十月の亥ノ子(土地により初の亥と中の亥とを用ゐる差別がある)の祭は、単純なる秋祭では無いが、性的の行事は相当に伴つてゐる。亥は多産の動物として平年には十二匹、閏年には十三匹の子を生むと称され、その多産に肖似るやうにと大昔から祭られでゐる。そしてその行事は子供が集つて、新藁を束ね芯に新芋の殼を入れて藁鉄砲なるものを造り、それで地上をたたきながら「亥ノ子の晩に餅くれぬやつは、鬼生め蛇生め」と囃し、家々を廻つて餅を貰ふのであるが、昔は此の夜は夫婦は合衾すべきことになつてゐたので、それは恰も五月に蚊帳を釣り始めた晩と同じであつた。巣林子の天ノ網嶋に女房おさんの詞として「一昨年の十月中の亥ノ子、炬燵あけた祝ひとて、これ此処で、枕並べてそれからは、女房の懐には鬼が栖むか蛇が栖むか」とあるのがその一証である。

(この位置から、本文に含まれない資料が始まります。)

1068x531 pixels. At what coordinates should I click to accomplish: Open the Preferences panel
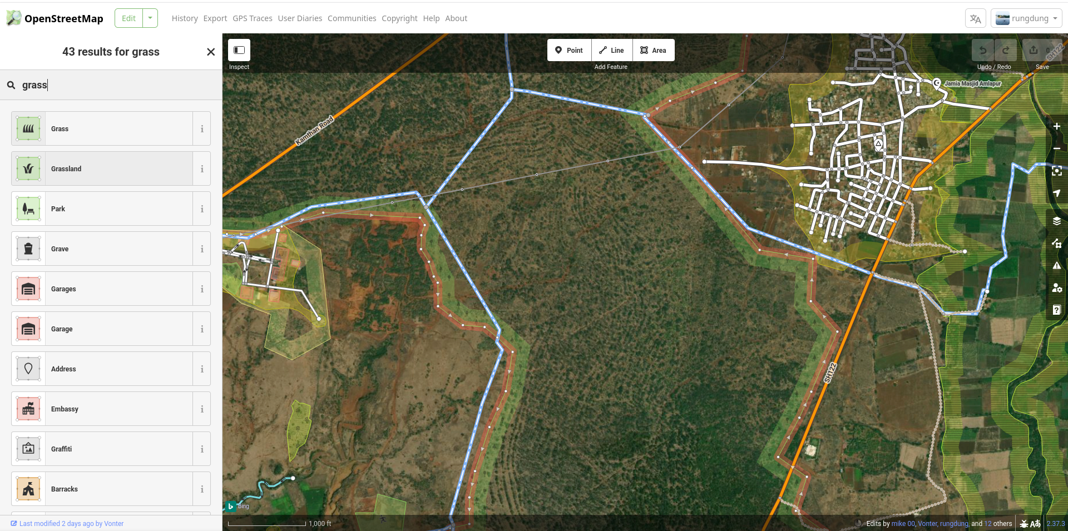coord(1056,288)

更に和歌山県の村落には「亥ノ子の晩には濡れ手でお出、棚事しまうたらそのままお出」と云ふ俚謡が残つてゐる。此の俚謡の意味は、昔は農村の大百姓になると二人三人づつ半奴隷的の雇人(土地によつては庭子とも名子とも云ひ、沖縄では膝素立と称した)を抱へて置いたものであるが、平生は異性と交際することを厳禁したが、亥ノ子の晩だけはそれが許されてるたので、斯くは棚仕事(炊事)が終つたら濡れ手のままでも宣いから早く来いとの意であると解釈されてゐる。奴隷に多く子を生ませることは、労働力を減殺するので主人としては余り好ましくないので、斯くは交際の自由まで奪つてゐたのであらうが、さりとて子を生ませねば次の奴隷が出来ぬので、特に亥ノ子の夜だけ許したものであらう。そして特に此の夜を択んだのは、前にも言うたやうに此の夜は全国的に合衾することが習俗になつてゐたからである。